金掌柜的视线偷偷落在冷酷无情的邪魁身上,看他对血肉模糊渐渐微振的心脏居然还在贱笑着。
虽然他江湖历炼老道,却也不免惨不忍睹,在心里有些想作呕的感觉。
纵使金掌柜自认自己也並非什么善类,但,像这样折腾人的虐杀始终是不人道的。
戚戚然自忖冰炭不同炉,还是与魔显宗门的人尽量避免接触保持距离才好。
搞不好那天也同样犯上了不可磨灭的罪错,必遭死无葬身之地的悲剧。
桑洋也臆测出金掌柜的担忧,万万料不到的是邪魁那惨绝人寰的私刑,也会给肆无忌惮的金掌柜带来如此巨大的震撼效果。
对于不用自己动手也可对他带来杀鸡敬猴的作用,心中不自觉地窃喜洒笑起来。
虽事过境迁,回想当日倘若能够同样震服埃维勒斯,相信他的结局或许会有不同。
一切事端的发生皆从埃维勒斯规划十二金钢铁人的防御阵图开始。
原以为自视过高的他会因傲睨一世的个性,在阵线中留下其过往那匹夫之勇的漏洞。
千算万算,不值天一划,他的防御阵图里策无遗算竟然无懈可击,妖魔军团在此筹谋划策下必然浑不成军惨败无虞。
这就大大违反了桑洋的本意。
桑洋是何许人物?
将入侵的妖魔军团赶出中土世界,让生活在水深火热之中的黎民百姓脱离苦海不就是其心愿吗?又怎会违反其意愿呢?恐怕也只有他自己答得上来。

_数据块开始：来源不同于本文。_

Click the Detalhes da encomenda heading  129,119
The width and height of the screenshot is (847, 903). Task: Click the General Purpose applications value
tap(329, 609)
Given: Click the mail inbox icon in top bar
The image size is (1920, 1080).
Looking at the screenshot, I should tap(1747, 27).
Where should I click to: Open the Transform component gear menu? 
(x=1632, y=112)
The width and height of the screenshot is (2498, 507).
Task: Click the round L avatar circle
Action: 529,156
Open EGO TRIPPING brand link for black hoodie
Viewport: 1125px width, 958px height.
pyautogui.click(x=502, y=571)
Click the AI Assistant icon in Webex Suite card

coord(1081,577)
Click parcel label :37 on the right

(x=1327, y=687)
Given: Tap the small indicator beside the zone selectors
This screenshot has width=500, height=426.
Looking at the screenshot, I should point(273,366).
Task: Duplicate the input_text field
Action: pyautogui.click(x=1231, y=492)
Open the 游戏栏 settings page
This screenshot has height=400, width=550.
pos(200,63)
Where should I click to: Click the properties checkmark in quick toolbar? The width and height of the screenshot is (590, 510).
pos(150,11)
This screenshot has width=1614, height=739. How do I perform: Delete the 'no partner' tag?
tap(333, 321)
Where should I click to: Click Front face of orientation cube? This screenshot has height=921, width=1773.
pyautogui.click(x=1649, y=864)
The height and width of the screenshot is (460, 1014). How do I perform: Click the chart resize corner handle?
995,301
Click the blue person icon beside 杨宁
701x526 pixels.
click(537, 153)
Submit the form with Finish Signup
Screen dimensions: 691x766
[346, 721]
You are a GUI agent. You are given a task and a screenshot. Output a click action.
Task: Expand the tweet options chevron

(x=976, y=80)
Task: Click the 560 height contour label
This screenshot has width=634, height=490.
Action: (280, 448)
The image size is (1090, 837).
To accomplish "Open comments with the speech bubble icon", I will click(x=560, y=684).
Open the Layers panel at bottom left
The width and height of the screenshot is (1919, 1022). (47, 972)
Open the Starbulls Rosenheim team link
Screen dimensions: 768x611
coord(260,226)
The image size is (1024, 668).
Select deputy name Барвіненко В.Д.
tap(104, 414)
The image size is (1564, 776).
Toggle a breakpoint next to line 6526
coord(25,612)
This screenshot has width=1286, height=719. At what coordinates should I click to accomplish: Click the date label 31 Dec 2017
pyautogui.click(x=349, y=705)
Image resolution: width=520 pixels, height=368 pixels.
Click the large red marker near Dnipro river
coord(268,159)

桑洋的目光移向不动如山的第六天魔王,皮笑肉不笑开口谑笑道:“第六天魔王,传闻在我藏兵阁杀人犯案后逃去无踪的…是一丈之高的人…那个人不会就是你吧!”
“桑老…初次见面就一针见血地指出犯案的本魔王,会不会太快了点?”第六天魔心内不仅没有掀起丝毫波澜,还很淡定从容答道。
“我桑洋若没有十足把握,怎会胡乱猜测?还敢冒险邀约魔王一聚共谋大业?”桑洋快人快语,一点也不婆妈单刀直入道。
“桑老指的大业是?”第六天魔王稍稍移身,似乎对桑洋口中的大业很感兴趣道。
“你虽身为魔显宗门的法主,但是却明显不屑过往宗门的行事作风?”桑洋开门见山直述己之观测道。
“何以见得?”纵然头套偏低遮面,也可隐约查觉第六天魔王微挑紧锁的眉头。
“就拿你眼前这位“邪魁”为例……”桑洋指着邪魁微笑道。
“怎么说?”第六天魔王虎目圆睁费解道。
““拿人钱财,替人消灾”是魔显宗门一如即往的干案作风。凡是不留活口斩草除根,只留下恶名昭彰的“显”字痕迹皆是慑人心魄的警告。”桑洋侃侃而谈。
“宗规的确如此,那又如何?”第六天魔王不以为然冷哼一声道。
“如今魔王不但留下活口,还在宗门不知道的情况下加以改造再收为己用,已是超越历届法主的作法。”桑洋似乎知道一些内幕,剥丝抽茧的揭露一些第六天魔王不为人知的隐秘。
“这有何不同?”第六天魔王冷淡道。
“历届法主目光短浅,仅为宗门的发展提供强有力的支撑,作法皆是让江湖众士对魔显宗门起恐畏心理,纷纷敬而远之。可是这样一来就缺乏了与各门各派的利益输送关系及达至和谐发展的保障。”
桑洋轻轻端坐在几子上续道:“如果老朽没有估计错误的话,魔王要的不岂是“江湖”,还包括中土世界整个“江山”。”